Fue muy aplicado a servir a los pobres y darles limosna. Cierto día, al no tener que ofrecerles, "vino un Ángel en forma de bellísimo joven, y dejándole en las manos una cesta de pan muy blanco, desapareció".
En otra ocasión, estando encerrado en su celda en oración, se encomendó al Señor pidiendo por el remedio y asistencia de sus pobres, "y siendo así, que no salió de su Celda, muchos testificaron que aquel mismo día le habían visto, y que les había dado de comer, y que resucitó a una mujer difunta".
Entre diversos sucesos extraordinarios se cuenta que intercedió en revivir un caballo de un pobre, que se había muerto en un camino, ante la falta del menesteroso.
Predijo la hora de su muerte, que acaeció en la festividad de San Juan Evangelista, santo del que fue muy devoto, el año de 1633, a la edad de sesenta años.
Su óbito tuvo lugar en Jerez de la Frontera, concurriendo el pueblo a visitar su cadáver. Se cuenta que una mujer tomó un ramo de mirto, de los que adornaban su túmulo, y arrojándolo con gran fe en un pozo seco de su casa, rogó a Dios que manara agua, por los méritos de su Siervo, dando lugar a que al instante brotara agua en abundancia.

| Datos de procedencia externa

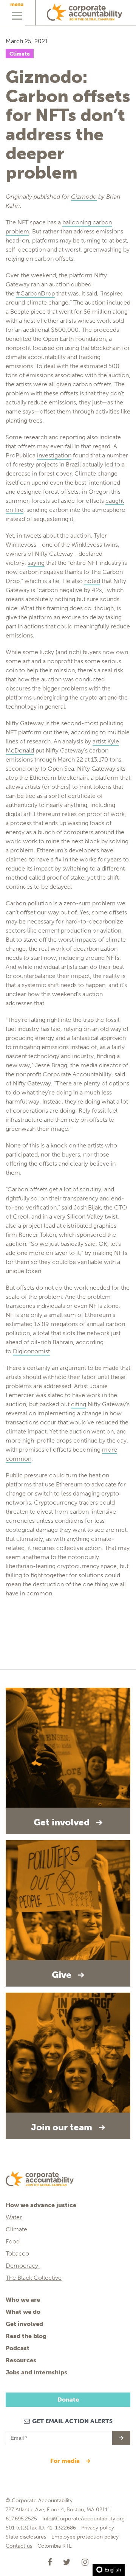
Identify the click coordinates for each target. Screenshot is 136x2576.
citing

En nuestra ciudad llegó a ocupar el cargo de Ministro del convento de su Orden de la Vera Cruz. A su entierro concurrió la Ciudad, quien otorgó poder para que se hiciera relación de sus virtudes y posibilitar su beatificación, según se acredita en las actas municipales de 1635. Sus cenizas se depositaron en esta iglesia, dada su fama de santidad.
Existen, como puede comprobarse, dudas sobre el año exacto de su muerte, ya que según el cronista de la Orden fue en 1633, y según otros testimonios, entre ellos los referidos a las actas capitulares, la datan en 1635, éstas últimas, a nuestro juicio, más que referirse propiamente a la muerte del referido fraile, corresponden al inicio de las gestiones para su beatificación, ya que la biografía antes reseñada, obra de Fray Antonio de Arbiol, se basó en documentación autenticada por el entonces Padre General, de indudable garantía al contar con los instrumentos procedentes del monasterio donde radicó.
El vendaval de la desamortización de 1835 ocasionó la pérdida de sus restos venerados en la iglesia conventual, cuyo rastro aún no se ha podido investigar por la falta de documentos referidos a esta circunstancia, que atestigüen aquellos pavorosos sucesos de expolio y profanación. Sirva este artículo para reivindicar su ejemplar vida y testimonio de la fe en Cristo.